Aim - Copy out the stretch of data from the line containing "Introduction (39, 79)" through the line containing "More Blog Entries (236, 589)", renaming "Testimonials" to "Reviews" and leaving everything else untouched.

(Saved data entries)
•••••
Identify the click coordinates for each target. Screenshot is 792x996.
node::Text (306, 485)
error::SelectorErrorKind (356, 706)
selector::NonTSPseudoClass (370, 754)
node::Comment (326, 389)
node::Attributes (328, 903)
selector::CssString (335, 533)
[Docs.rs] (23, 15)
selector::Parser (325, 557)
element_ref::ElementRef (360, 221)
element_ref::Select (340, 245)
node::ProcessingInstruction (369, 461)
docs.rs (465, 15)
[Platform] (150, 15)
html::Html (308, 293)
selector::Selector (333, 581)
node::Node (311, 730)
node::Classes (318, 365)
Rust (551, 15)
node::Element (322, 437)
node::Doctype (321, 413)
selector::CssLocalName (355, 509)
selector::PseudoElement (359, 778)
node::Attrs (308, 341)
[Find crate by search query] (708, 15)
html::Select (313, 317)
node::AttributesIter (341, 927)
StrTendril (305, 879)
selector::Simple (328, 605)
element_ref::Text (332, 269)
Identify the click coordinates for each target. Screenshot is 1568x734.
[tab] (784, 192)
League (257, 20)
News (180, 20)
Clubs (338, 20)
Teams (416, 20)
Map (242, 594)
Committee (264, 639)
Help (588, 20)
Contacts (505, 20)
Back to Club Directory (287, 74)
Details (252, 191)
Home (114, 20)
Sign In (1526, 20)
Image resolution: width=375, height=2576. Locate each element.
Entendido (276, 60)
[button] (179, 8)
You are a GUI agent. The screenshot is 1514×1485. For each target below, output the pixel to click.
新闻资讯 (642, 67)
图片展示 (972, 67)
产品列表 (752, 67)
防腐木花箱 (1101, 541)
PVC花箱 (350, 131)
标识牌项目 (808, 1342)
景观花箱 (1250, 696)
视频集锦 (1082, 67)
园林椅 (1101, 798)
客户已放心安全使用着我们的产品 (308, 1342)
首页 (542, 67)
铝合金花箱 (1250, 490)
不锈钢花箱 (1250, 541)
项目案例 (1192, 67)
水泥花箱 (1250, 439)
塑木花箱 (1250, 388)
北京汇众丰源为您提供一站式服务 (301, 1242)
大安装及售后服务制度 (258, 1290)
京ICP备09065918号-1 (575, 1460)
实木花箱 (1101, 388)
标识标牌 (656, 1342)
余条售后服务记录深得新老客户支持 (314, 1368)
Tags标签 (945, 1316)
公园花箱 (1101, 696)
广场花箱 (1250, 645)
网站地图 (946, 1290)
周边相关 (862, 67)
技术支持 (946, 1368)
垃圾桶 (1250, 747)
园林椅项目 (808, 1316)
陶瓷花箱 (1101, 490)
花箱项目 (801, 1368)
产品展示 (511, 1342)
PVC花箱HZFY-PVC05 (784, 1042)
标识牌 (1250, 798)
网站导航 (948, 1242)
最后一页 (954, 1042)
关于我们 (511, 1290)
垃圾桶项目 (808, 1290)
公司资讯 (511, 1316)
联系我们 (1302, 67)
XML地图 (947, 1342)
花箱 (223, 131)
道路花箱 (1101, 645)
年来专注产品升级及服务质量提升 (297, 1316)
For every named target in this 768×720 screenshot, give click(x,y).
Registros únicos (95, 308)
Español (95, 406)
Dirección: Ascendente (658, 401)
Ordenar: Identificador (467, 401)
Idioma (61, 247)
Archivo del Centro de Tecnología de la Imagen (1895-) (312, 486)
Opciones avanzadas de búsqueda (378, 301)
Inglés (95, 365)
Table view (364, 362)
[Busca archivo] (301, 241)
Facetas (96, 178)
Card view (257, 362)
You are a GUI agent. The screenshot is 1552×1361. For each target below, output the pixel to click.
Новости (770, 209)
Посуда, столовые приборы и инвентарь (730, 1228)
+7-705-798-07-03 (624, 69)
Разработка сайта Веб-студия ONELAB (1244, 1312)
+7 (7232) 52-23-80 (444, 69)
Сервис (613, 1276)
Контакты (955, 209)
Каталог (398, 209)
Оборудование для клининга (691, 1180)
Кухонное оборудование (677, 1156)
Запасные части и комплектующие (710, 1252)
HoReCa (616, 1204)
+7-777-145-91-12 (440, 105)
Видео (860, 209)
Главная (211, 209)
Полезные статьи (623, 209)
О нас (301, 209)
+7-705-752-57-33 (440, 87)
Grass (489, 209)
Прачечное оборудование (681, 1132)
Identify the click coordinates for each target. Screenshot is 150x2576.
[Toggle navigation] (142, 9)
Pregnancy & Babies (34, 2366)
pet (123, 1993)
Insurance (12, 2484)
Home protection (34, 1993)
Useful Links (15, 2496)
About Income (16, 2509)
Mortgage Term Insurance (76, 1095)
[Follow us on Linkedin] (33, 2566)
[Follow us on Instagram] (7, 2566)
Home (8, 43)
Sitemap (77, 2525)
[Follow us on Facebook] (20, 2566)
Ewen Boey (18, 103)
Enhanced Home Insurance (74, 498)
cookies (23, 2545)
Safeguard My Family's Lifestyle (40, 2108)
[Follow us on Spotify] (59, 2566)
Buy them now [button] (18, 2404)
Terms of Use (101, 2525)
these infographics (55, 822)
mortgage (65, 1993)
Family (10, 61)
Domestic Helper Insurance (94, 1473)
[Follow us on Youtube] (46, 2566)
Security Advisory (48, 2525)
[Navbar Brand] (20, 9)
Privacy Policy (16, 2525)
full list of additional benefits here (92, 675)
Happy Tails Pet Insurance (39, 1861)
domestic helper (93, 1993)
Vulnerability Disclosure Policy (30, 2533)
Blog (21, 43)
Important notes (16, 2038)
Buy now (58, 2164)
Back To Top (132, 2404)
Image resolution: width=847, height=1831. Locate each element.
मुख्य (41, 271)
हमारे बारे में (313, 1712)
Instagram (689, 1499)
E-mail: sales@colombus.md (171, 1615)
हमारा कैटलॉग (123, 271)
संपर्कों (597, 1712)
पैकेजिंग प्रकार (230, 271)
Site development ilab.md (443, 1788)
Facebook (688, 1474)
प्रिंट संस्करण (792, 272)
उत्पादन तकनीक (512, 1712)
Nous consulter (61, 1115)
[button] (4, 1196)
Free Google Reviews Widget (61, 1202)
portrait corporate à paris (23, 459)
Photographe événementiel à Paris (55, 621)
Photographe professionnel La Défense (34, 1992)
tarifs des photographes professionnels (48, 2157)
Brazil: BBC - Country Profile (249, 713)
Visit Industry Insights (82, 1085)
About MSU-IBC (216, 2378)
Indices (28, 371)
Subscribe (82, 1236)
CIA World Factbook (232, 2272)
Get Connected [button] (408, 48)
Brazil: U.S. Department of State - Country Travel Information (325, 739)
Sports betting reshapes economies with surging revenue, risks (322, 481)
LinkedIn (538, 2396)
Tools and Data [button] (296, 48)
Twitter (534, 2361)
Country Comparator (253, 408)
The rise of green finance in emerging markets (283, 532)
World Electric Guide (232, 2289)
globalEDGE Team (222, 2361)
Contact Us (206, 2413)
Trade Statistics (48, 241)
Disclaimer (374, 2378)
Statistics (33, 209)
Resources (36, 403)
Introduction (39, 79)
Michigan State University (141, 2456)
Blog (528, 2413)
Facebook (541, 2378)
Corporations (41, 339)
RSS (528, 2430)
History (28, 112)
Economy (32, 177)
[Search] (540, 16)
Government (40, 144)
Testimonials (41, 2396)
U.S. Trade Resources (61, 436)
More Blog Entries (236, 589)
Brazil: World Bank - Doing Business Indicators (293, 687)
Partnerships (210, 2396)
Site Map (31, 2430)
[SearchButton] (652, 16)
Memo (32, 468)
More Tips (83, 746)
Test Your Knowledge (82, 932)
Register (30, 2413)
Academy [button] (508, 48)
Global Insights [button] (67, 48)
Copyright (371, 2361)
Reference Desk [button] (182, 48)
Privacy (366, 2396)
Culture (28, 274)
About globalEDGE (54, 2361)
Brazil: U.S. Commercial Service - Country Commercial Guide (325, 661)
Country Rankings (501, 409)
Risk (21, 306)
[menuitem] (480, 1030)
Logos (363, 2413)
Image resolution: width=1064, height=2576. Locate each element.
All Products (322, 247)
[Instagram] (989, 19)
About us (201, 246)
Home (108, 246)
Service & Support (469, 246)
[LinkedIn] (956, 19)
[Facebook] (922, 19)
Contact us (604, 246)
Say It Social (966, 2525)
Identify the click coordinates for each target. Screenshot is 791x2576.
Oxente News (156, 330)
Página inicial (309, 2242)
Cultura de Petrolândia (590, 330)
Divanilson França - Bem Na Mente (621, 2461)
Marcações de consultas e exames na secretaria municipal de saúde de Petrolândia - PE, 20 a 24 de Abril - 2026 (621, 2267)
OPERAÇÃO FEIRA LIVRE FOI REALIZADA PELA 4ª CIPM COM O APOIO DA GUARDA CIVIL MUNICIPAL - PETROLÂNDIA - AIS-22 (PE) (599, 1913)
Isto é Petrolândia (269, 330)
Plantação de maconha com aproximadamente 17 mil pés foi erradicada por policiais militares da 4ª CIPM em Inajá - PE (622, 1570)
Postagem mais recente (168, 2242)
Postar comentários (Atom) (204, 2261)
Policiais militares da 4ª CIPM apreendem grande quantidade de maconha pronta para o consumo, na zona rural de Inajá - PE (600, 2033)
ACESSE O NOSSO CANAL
•••••
Solution for this exercise -
Introduction (39, 79)
Michigan State University (141, 2456)
Blog (528, 2413)
Facebook (541, 2378)
Corporations (41, 339)
RSS (528, 2430)
History (28, 112)
Economy (32, 177)
[Search] (540, 16)
Government (40, 144)
Reviews (41, 2396)
U.S. Trade Resources (61, 436)
More Blog Entries (236, 589)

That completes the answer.